MEXICO CITY (Reuters) – Mexican senators on Friday began weighing a sweeping initiative to legalize recreational use and sale of marijuana, a proposal that could create the world’s largest weed market in a country battered by a violent war against drug gangs.
The Supreme Court ruled in 2018 that recreational marijuana should be permitted, and lawmakers in 2017 legalized the use of medicinal marijuana. But the country has yet to pass laws that would legalize its recreational use, or regulations for medicinal marijuana.
Lawmakers are now rushing to try to meet a Dec. 15 deadline set by the Supreme Court for legalization, with the support of Mexican President Andres Manuel Lopez Obrador who has aimed to removing the drug as a source of income for violent drug gangs.

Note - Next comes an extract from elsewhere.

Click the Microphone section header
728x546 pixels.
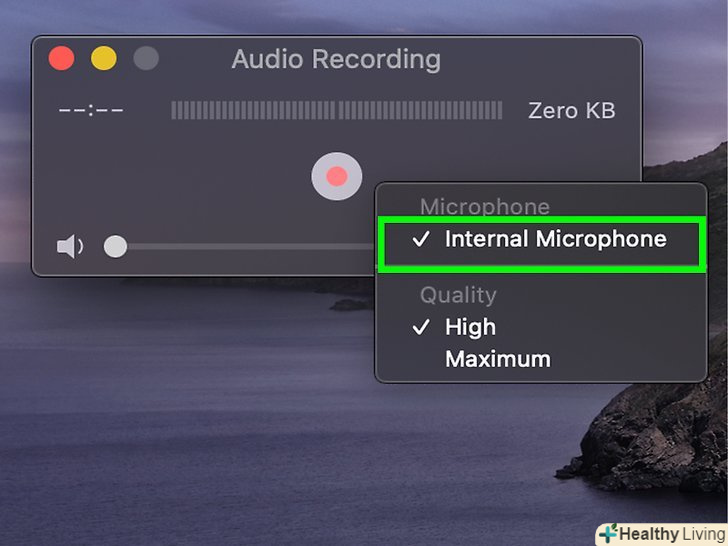pos(485,207)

Discussed by the Senate’s health, justice, and legislative studies commissions on Friday, the marijuana bill would allow licensed sale of pot, let users carry up to 28 grams of the drug and grow as many as four cannabis plants in their homes.

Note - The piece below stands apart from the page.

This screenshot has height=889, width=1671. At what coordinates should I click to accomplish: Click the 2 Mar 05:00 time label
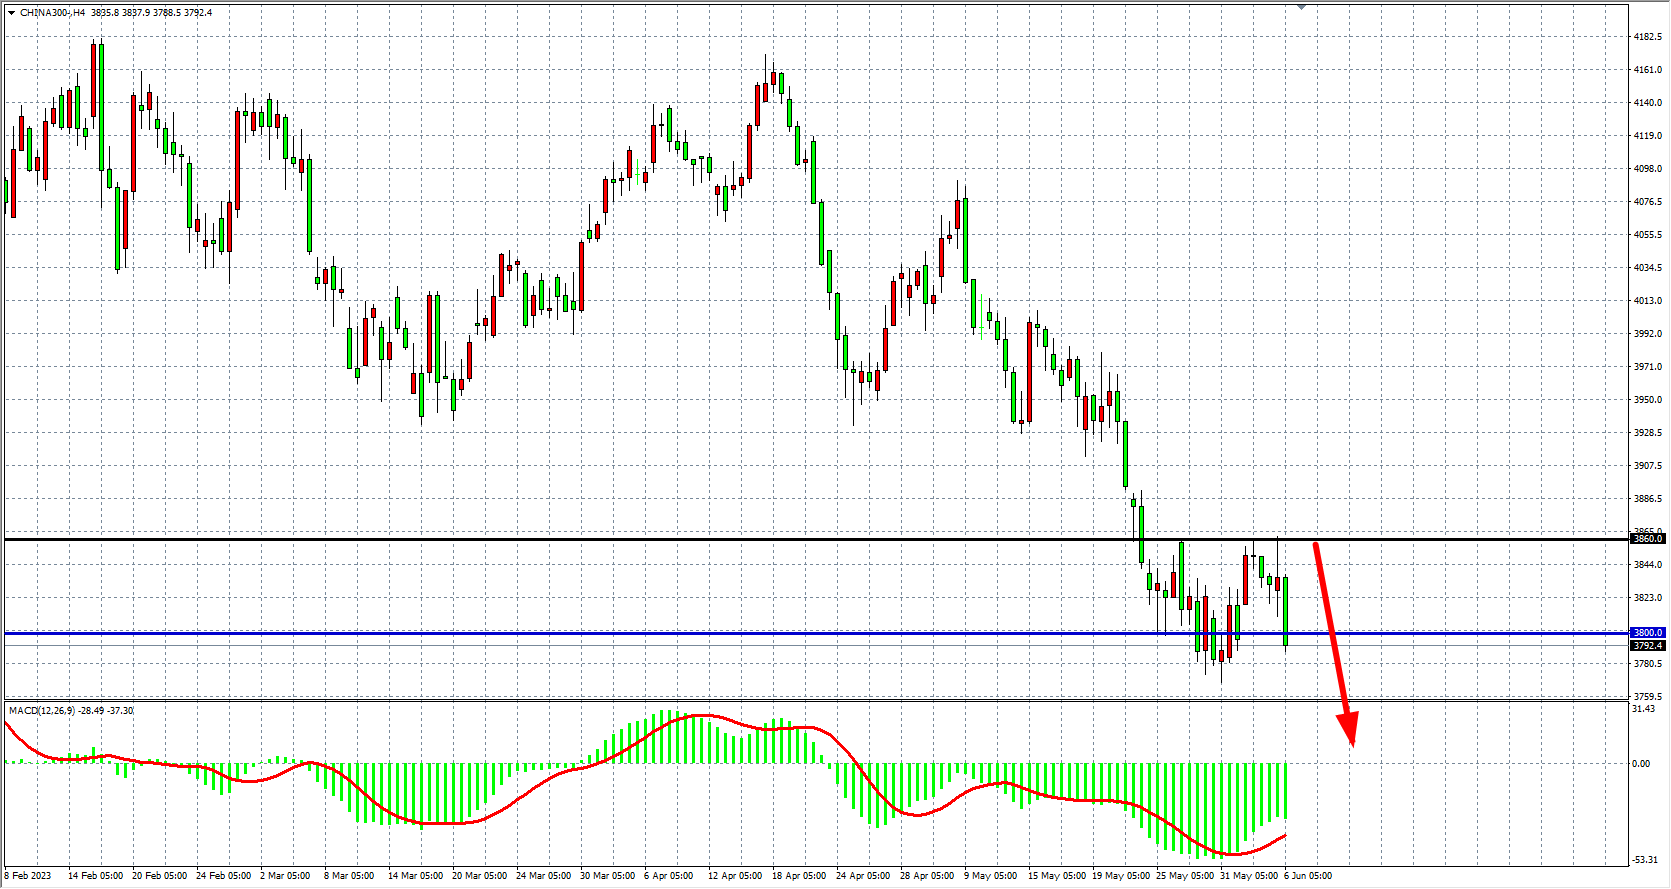[286, 876]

It would also create the Mexican Institute for Regulation and Cannabis Control within the Health Ministry.
Among the restrictions, children and teenagers would be prohibited from smoking pot or being at all involved in its cultivation and sale, and the drug would not be allowed while driving.
The possible legalization of hemp, a product derived from marijuana, for industrial use in sectors such as construction or food production, has not yet been hammered out, a legislative staffer told Reuters.
However, the bill does propose allowing the sale, import and export of non-psychoactive cannabis products for industrial use.
Major companies are positioning themselves for a time when Mexico opens up what would be the world’s biggest legal cannabis market in terms of population, where the drug can be lawfully cultivated and sold.
Pro-marijuana activists have called for the passage of the bill in recent weeks with a cannabis “garden” next to the Senate, where police have turned a blind eye to recreational users freely lighting up joints.